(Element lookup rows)
============

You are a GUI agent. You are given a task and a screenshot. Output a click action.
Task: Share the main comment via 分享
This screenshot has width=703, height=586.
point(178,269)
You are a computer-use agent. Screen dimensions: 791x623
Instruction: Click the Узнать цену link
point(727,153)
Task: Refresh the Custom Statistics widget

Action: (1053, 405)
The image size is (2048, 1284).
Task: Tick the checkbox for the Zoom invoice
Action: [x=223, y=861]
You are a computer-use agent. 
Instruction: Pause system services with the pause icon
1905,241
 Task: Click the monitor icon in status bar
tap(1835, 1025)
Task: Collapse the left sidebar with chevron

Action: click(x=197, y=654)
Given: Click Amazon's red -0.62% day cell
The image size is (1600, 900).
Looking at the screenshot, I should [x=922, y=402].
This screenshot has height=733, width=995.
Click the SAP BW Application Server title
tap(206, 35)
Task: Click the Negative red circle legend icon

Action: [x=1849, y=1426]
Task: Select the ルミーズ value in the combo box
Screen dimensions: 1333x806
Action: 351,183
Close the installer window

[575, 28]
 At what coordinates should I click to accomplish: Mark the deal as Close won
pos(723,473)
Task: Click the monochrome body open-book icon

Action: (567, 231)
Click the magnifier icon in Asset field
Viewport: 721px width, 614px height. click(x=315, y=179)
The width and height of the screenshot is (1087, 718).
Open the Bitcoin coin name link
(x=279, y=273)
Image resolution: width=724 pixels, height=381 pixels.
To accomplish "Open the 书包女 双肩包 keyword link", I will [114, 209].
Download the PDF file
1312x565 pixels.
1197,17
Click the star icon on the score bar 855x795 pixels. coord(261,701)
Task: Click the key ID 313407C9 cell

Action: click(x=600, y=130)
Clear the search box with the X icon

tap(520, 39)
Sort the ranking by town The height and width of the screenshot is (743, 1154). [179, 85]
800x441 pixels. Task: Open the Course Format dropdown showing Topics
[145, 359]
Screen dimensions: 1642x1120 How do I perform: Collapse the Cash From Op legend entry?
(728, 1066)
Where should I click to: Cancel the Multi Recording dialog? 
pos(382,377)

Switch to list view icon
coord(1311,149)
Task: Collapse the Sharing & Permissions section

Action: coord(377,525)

============

GOAL OF THE EXERCISE: Transfer the rows, requests included, beginning at the line that contains "Click the star" and ending with the last row. Add 98 to every coordinate in the answers.

WRITTEN ANSWER:
Click the star icon on the score bar 855x795 pixels. coord(359,799)
Task: Click the key ID 313407C9 cell

Action: click(x=698, y=228)
Clear the search box with the X icon

tap(618, 137)
Sort the ranking by town The height and width of the screenshot is (743, 1154). [277, 183]
800x441 pixels. Task: Open the Course Format dropdown showing Topics
[243, 457]
Screen dimensions: 1642x1120 How do I perform: Collapse the Cash From Op legend entry?
(826, 1164)
Where should I click to: Cancel the Multi Recording dialog? 
pos(480,475)

Switch to list view icon
coord(1409,247)
Task: Collapse the Sharing & Permissions section

Action: coord(475,623)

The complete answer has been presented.